**** Kutipan untuk Dibaca

Iwan Uyun ketika dalam perawatan Covid-19. (Sumber: Facebook)

Setelah keluar dari Rumah Sakit ia mengirimkan obat herbal Cina untuk saya dan Reni. Dia minta kami meminum obat itu untuk menambah daya tahan tubuh. Ia bilang obat itulah yang menyebabkan dia bisa cepat pulih Kembali setelah terpapar virus Covid19.

Lima hari yang lalu kami dengar ia masuk rumah sakit lagi karena perdarahan otak. Tadi malam, Reni ikut pengajian daring untuk mendoakan Kesehatan Iwan. Namun, pagi ini kami menerima kabar kematiannya itu. Innalillahi wa innaillaihi rojiun.

Wajah Iwan Uyun sering terlihat di layar TVRI pada akhir tahun 1980an. Sebagai reporter TVRI ia kemudian menjadi selebriti karena dekat dengan mbak Tutut dan keluarga Cendana. Ia selalu terlihat bersama mbak Tutut dalam berbagai acara kenegaraan, maupun dalam kunjungan muhibah ke luar negeri. Ia kemudian terus menapak karir di TVRI setelah reformasi, dan menjadi Direktur Utama Lembaga penyiaran publik itu pada 2004-07. Ia juga pernah menjadi Komisioner Penyiaran Indonesia pada periode 2007-10.

Saya dan Iwan Uyun punya hubungan khusus. Kami kenal sejak menjadi mahasiswa di Fakultas Publisistik (Sekarang Fakultas Ilmu Komunikasi), Universitas Padjadjaran, Bandung. Kami seumur, akan tetapi dia mulai kuliah dua tahun lebih lambat dari saya. Ketika itu, selain sebagai aktifis lembaga kemahasiswaan, saya juga terlibat dalam satu lingkaran permainan ceki, kartu domino. Kadang-kadang kami mempergunakan uang logam 50 rupiah untuk bertaruh.

Mulanya kelompok ini hanya diikuti oleh beberapa teman dari Angkatan 1974, Angkatan saya. Namun ada beberapa orang dari Angkatan di bawah kami yang selalu ikut mengais rejeki: Paten Gurusinga dari Angkatan 1975, Iwan Uyun dari Angkatan 1976, dan Gatot dari Angkatan 1977. Biasanya kami bermain di rumah Dida di jalan Cikudapateuh Dalam, kadang-kadang juga di Ruang Senat ketika kegiatan kemahasiswaan sudah sepi. Satu waktu kami bermain non-stop di ruang senat mahasiswa Fakultas Publisistik mulai dari jam empat sore sampai jam empat pagi!

Iwan Uyun, ke dua dari kiri, ketika mahasiswa. (Sumber: Blogpost)

Permainan ceki adalah masalah psikologi. Mereka yang menang adalah mereka yang mampu menggertak dan mempermainkan emosi lawan. Beberapa teman seperti Tajuddin dan Achdiat selalu kalah karena kartunya bisa dibaca dari raut wajah mereka. Hampir semua pemain berusaha main curang untuk menang, dan itu sah saja selama tidak ketahuan oleh pemain yang lain. Untuk curang dan menang, kita perlu kawan. Selama bertahun-tahun terlibat dalam lingkaran permainan ceki ini, saya jarang sekali kalah. Kuncinya ada pada kemampuan bermuka badak, dan kawan yang membantu. Iwan Uyun selalu jadi teman yang dibutuhkan itu. Seolah ada komunikasi non-verbal diantara kami berdua. Biasanya saya juga membantu Iwan Uyun menang beberapa kali, paling tidak agar ia bisa pulang pokok. Namun lebih sering Iwan yang membantu dan membiarkan saya menang banyak.

********
**** Data Hasil Ekstraksi

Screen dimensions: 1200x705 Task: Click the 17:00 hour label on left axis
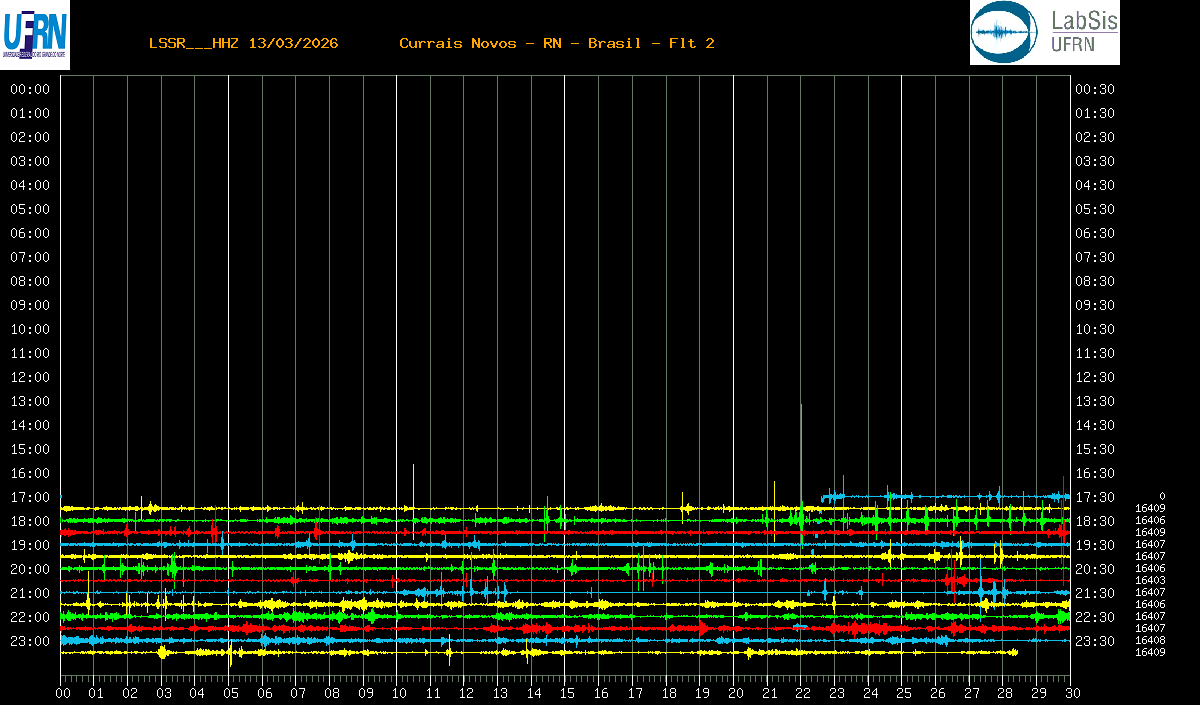point(30,497)
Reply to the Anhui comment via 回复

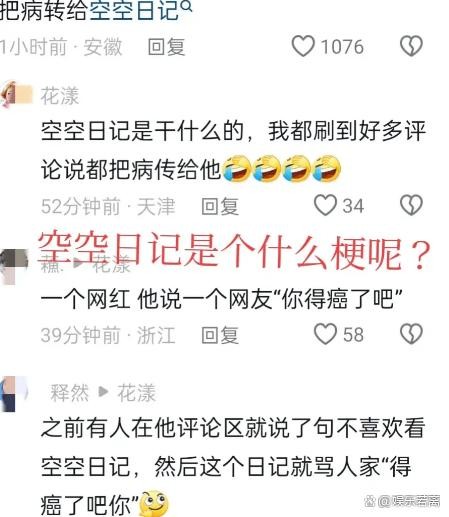click(166, 47)
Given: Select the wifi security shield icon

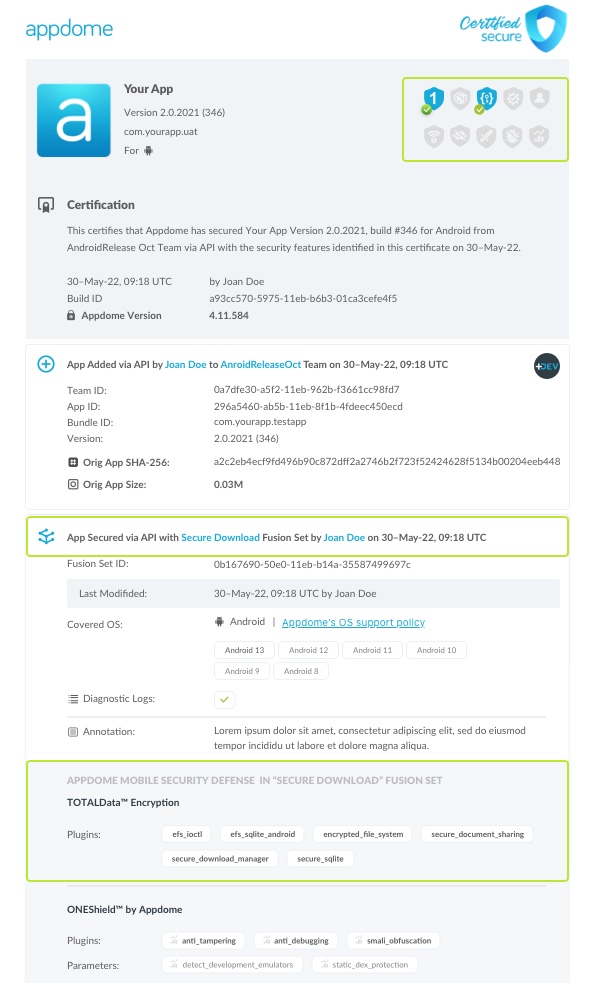Looking at the screenshot, I should click(434, 135).
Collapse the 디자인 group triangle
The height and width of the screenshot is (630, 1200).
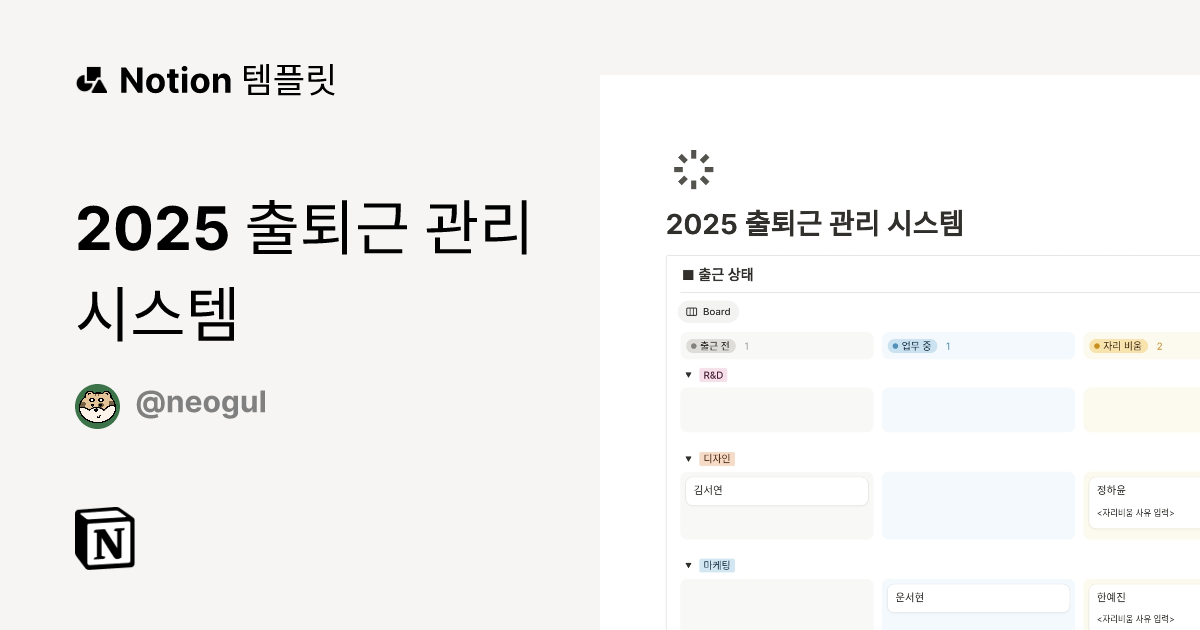[x=688, y=459]
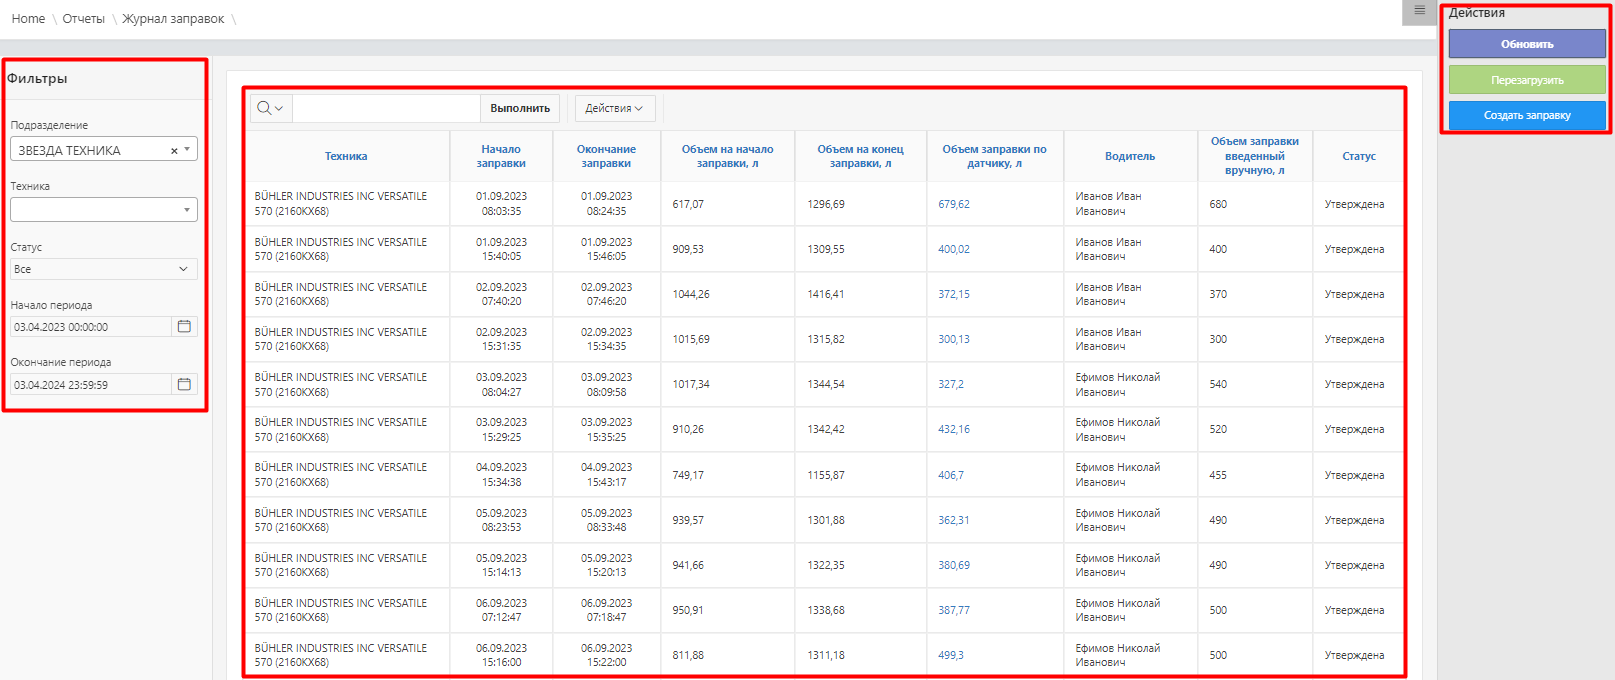Click inside the report search text field
This screenshot has height=680, width=1615.
tap(386, 108)
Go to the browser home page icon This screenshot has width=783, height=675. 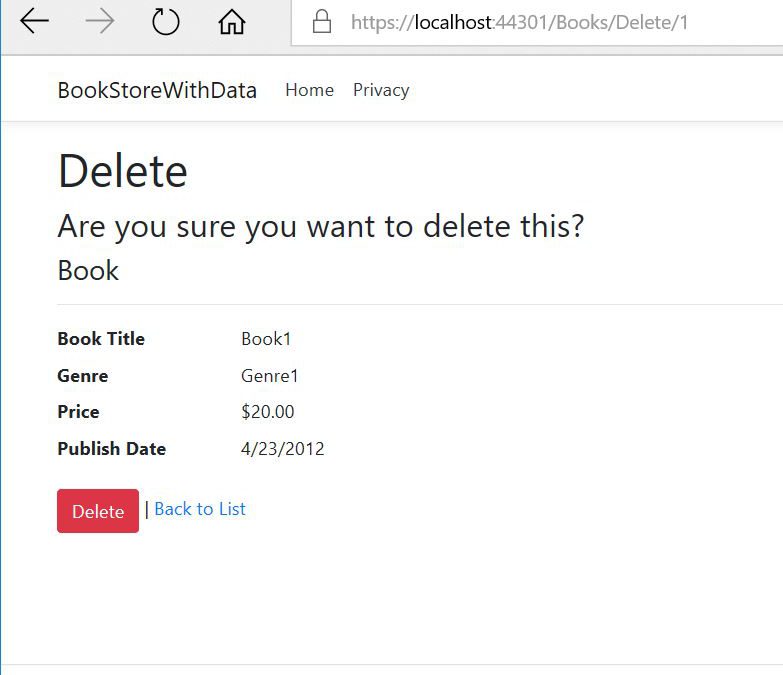[232, 22]
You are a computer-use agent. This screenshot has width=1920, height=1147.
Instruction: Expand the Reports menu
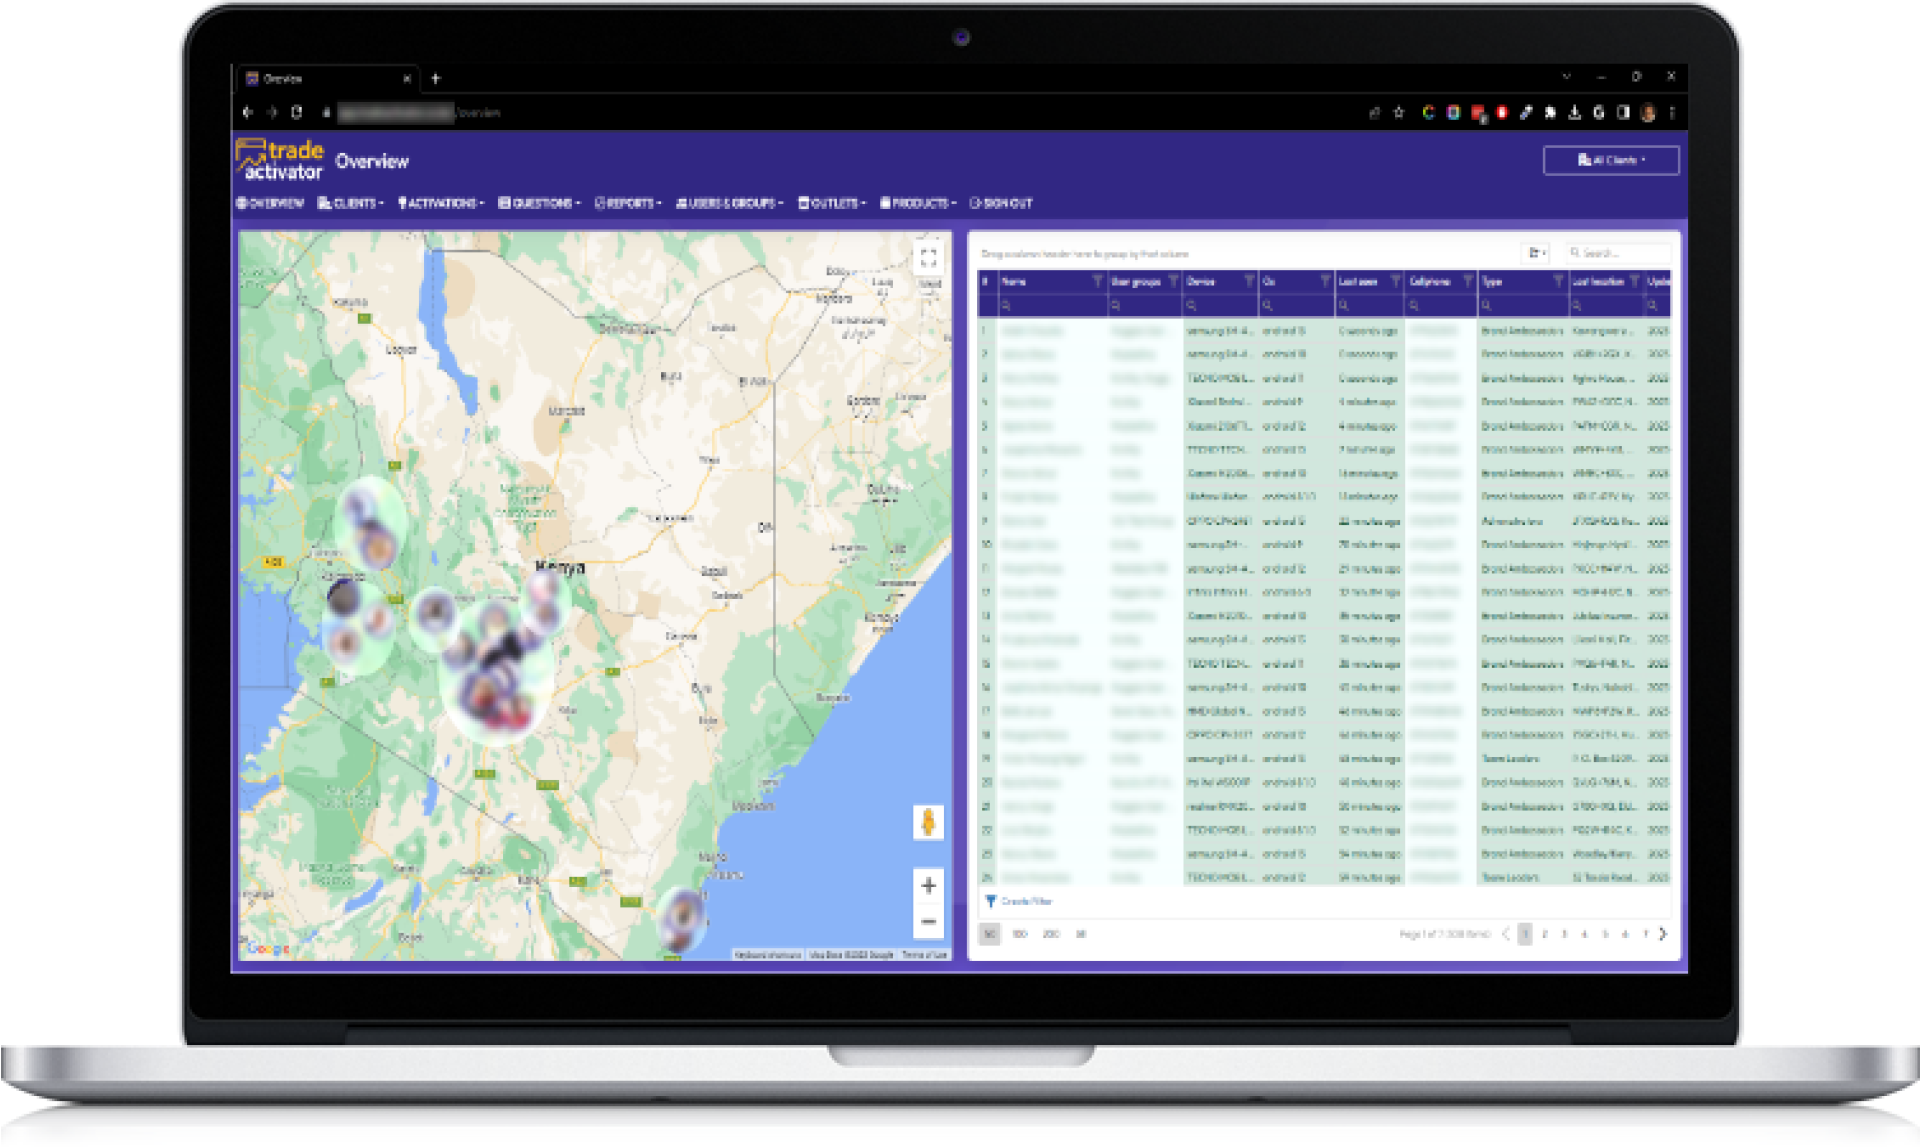coord(628,203)
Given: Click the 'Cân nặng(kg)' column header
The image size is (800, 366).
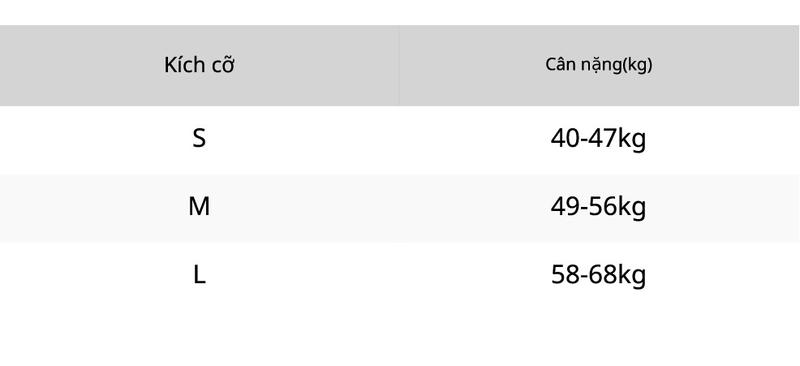Looking at the screenshot, I should (598, 65).
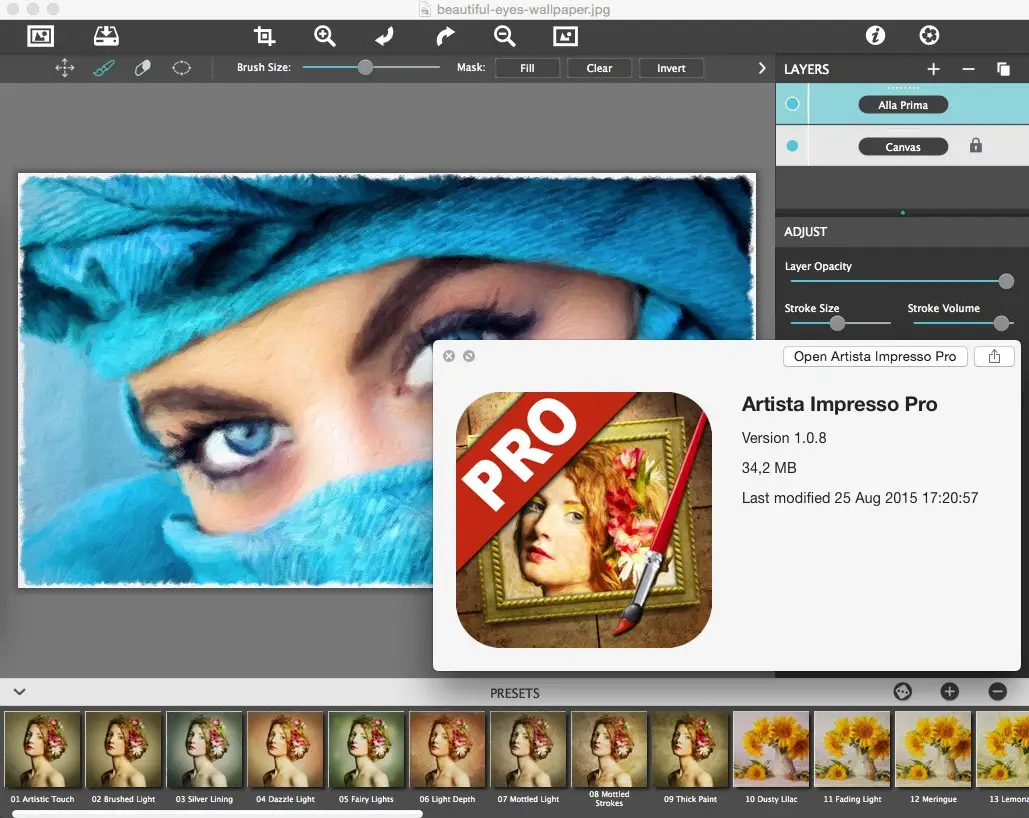Toggle visibility of Canvas layer
Viewport: 1029px width, 818px height.
tap(792, 146)
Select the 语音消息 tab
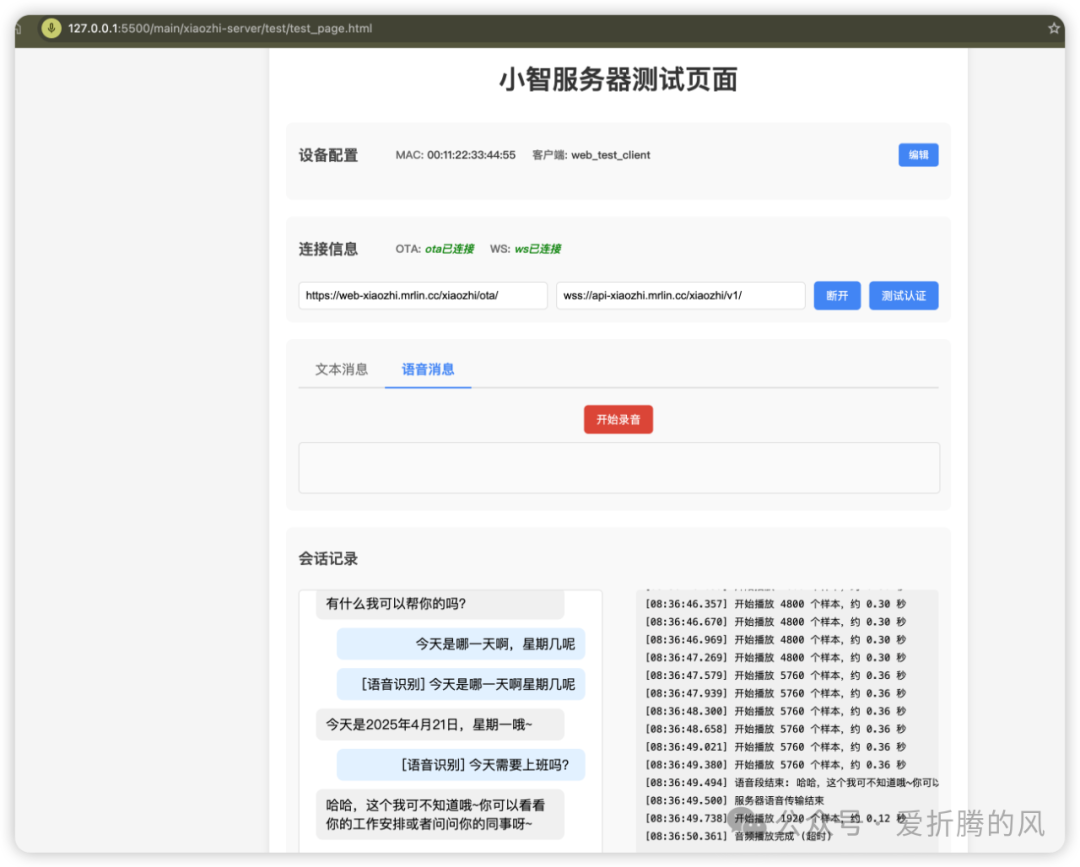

********

■ Yang Perlu Dikerjakan:
1. Jawablah pertanyaan berikut berdasarkan kutipan tentang Iwan Uyun.
(a) Pada periode berapa Iwan Uyun menjabat Direktur Utama TVRI?
(b) Iwan Uyun berasal dari angkatan tahun berapa?
(c) Uang logam senilai berapa yang kadang-kadang dipakai untuk bertaruh?
2. Tuliskan lanjutan kutipan tentang Iwan Uyun, dimulai setelah kalimat terakhir yang tersedia.
Data tersebut tidak diperlukan dalam pengerjaan ini.

■ Jawaban Tugas:
1.
(a) Pada periode 2004-07.
(b) Angkatan 1976.
(c) Uang logam 50 rupiah.

2.
Iwan Uyun memang pemurah. Teman-temannya pasti tahu kemurahan hatinya ini. Beberapa orang bahkan memanfaatkan kemurahan hatinya. Ia sering menraktir teman-teman satu angkatannya untuk makan, atau bahkan pesiar ke luar kota. Satu waktu saya dan Reni sedang berada di Singapura untuk urusan keluarga, dan kebetulan Iwan Uyun juga berada di sana. Kami menginap di penginapan murah di daerah Clarke Quay, sedangkan Iwan menginap di Marina Bay Sands hotel yang sewa kamarnya 500 dolar Singapura semalam. Iwan segera menelepon kami dan meminta kami pindah hotel ke Marina Bay. Dia akan traktir. Tentu saja tawaran itu kami tolak.

Dia selalu complaint pada Reni, teman satu angkatannya, mengapa Rizal tidak pernah mau ditraktir. Secara bergurau saya katakan padanya bahwa saya tak mau makan uang yang dia dapat dari X. Setelah pensiun dari TVRI, Iwan memang dekat dengan salah satu Naga yang menguasai ekonomi Indonesia. Iwan tahu persis bagaimana sikap saya soal Taipan itu. Kalau kami bertemu biasanya dia menghindar untuk berbicara politik masa kini. Kami hanya nostalgia mengenai masa-masa kami mahasiswa dan melarat.

Tapi being Iwan Uyun, dia tak pernah berhenti jadi orang yang penuh perhatian pada orang lain dan murah hati. Kiriman obat herbal Cina dua minggu lalu, merupakan saksi atas kebaikannya itu. Selamat jalan Iwan! Titip salam untuk Rakhmat DST, dan Dida AHE dua teman kita main kartu yang juga sudah berpulang.